Into the Roman milieu entered a Jewish prophet named Jesus of Nazareth. This poor son of a carpenter, who if not for the following he inspired, would have never made it into the history books. But a political death and miraculous resurrection secured his place as the one person around whom all of history revolves. Interesting to see him in a history book, because his real history-making power was to come.
In 209 AD, Marcus Aurelius, emperor of Rome, named his sons as co-rulers after his death. It seems, he “had dealt the empire an almost-fatal wound. The Republic had died, but the empire had grown up to replace it, like an adopted cousin with a faint family likeness.
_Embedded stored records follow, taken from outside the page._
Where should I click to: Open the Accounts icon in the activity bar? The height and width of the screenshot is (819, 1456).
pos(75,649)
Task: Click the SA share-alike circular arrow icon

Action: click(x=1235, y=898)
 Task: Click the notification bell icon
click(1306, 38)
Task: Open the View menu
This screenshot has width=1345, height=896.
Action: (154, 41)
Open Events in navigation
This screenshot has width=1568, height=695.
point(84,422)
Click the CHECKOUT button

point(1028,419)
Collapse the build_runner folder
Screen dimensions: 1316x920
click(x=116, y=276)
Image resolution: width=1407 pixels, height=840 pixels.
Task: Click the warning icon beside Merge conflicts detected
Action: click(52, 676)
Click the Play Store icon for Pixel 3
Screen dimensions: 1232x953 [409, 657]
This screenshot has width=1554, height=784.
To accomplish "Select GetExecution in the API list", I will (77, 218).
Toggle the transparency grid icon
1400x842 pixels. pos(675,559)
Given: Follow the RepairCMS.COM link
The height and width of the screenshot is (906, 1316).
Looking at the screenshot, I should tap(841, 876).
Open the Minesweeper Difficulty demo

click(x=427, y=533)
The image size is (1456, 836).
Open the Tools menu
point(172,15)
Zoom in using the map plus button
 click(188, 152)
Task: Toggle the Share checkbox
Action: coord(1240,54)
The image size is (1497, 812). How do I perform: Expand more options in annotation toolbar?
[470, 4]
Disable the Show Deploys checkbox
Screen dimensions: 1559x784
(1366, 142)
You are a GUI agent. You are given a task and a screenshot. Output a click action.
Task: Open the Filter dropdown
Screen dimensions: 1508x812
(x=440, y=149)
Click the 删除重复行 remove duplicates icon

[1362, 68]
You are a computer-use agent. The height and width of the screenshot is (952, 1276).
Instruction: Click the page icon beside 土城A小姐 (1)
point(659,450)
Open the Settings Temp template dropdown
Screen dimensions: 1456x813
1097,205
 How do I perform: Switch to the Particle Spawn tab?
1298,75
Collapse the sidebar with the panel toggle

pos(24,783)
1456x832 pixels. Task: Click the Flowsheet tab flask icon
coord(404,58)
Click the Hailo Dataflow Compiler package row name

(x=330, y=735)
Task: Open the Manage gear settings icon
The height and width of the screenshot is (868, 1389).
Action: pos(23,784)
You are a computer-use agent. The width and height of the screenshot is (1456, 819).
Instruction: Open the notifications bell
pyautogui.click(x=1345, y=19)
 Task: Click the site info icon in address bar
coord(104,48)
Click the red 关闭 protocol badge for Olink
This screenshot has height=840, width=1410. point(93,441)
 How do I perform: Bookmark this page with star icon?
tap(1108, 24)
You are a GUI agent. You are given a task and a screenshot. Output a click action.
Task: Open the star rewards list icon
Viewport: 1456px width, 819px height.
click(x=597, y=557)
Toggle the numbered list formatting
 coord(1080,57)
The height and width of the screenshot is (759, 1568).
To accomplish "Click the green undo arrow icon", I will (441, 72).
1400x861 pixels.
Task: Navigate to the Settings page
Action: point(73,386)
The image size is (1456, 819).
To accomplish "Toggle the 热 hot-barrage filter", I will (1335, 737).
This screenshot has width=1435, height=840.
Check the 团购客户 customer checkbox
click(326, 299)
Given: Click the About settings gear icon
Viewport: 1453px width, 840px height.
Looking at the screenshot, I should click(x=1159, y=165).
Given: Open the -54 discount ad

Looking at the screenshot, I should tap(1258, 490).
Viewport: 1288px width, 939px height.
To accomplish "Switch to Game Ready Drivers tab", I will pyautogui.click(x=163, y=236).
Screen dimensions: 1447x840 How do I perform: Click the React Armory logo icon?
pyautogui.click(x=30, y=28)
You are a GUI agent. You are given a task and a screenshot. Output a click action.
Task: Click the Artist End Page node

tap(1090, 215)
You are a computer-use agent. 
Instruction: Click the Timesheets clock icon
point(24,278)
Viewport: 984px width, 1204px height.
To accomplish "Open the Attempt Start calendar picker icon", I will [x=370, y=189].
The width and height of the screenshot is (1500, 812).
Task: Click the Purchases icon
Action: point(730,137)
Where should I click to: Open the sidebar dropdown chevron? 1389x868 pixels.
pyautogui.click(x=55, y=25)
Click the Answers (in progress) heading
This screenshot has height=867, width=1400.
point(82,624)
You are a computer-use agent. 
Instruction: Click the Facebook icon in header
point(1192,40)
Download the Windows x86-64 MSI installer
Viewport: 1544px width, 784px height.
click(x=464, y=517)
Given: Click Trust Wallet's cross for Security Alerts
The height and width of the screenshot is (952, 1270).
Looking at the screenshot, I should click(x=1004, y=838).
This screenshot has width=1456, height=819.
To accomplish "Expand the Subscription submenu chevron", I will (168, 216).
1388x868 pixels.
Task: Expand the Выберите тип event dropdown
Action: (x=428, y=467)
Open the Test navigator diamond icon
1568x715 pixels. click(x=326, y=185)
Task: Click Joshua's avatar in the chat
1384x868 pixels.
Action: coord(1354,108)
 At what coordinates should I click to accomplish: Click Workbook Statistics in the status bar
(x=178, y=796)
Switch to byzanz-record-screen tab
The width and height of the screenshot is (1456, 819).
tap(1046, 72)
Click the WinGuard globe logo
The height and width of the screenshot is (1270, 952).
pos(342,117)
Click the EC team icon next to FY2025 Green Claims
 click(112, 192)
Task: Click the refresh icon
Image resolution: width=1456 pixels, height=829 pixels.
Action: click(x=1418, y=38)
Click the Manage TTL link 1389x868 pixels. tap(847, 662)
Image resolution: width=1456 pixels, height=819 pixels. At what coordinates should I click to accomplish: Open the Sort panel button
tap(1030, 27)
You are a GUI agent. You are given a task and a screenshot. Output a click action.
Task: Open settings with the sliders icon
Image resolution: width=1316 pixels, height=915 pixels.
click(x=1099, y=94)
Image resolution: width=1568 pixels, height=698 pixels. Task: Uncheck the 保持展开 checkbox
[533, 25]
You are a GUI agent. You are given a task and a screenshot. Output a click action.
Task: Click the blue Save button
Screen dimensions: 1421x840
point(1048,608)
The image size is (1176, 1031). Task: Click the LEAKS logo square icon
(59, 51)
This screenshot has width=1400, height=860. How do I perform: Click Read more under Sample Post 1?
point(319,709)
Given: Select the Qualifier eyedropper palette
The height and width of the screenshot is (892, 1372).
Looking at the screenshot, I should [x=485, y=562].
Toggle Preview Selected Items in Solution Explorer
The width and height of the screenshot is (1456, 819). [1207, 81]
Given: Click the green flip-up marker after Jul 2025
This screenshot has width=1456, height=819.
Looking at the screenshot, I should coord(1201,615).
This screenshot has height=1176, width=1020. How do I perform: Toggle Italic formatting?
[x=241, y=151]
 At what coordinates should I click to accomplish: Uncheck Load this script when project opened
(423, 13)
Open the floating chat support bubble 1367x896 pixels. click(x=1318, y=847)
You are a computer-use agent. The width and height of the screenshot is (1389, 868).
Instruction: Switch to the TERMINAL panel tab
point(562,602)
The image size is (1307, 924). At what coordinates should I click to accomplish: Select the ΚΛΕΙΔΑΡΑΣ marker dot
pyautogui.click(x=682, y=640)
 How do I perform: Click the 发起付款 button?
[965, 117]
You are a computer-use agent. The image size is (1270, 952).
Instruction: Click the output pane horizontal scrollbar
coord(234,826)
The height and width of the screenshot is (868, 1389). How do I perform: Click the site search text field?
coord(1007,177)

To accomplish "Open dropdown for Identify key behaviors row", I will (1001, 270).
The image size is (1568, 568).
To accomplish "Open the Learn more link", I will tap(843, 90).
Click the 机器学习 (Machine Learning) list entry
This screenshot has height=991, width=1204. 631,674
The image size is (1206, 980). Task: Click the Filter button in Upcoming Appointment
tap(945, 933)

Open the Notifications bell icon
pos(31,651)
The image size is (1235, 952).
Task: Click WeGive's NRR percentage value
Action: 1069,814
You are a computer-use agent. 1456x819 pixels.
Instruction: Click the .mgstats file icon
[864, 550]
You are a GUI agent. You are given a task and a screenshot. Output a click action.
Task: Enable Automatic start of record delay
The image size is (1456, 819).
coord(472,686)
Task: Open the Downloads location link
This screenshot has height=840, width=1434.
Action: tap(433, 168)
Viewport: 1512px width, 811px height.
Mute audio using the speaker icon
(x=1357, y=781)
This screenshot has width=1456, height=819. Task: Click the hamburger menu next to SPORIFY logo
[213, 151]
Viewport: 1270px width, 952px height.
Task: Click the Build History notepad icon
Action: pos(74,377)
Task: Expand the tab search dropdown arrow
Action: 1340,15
The empire had sickened, under Caligula and the emperors who followed him, but it had made an unlikely recovery. The Romans had managed to figure out how to combine imperial rule with republican trappings, while avoiding the sort of dynastic declines which had been a problem ever since the Chinese had first cautioned about it back on the banks of the Yellow river valley three thousand years earlier. But now, the principle of hereditary succession was about to pull the power of the empire apart.” Eventually Diocletian would divide it into an Eastern and Western half. Constantine would attempt to reunite it, but it was now something altogether different.
So the book ends.
I really enjoyed Bauer’s storytelling abilities. This is how history should be told. She makes people come alive and pop off the pages. My only regret is that it is just SO MUCH history and I can’t possibly summarize or remember it all. Oh well. That's why I write about it. On to the The History of the Medieval World.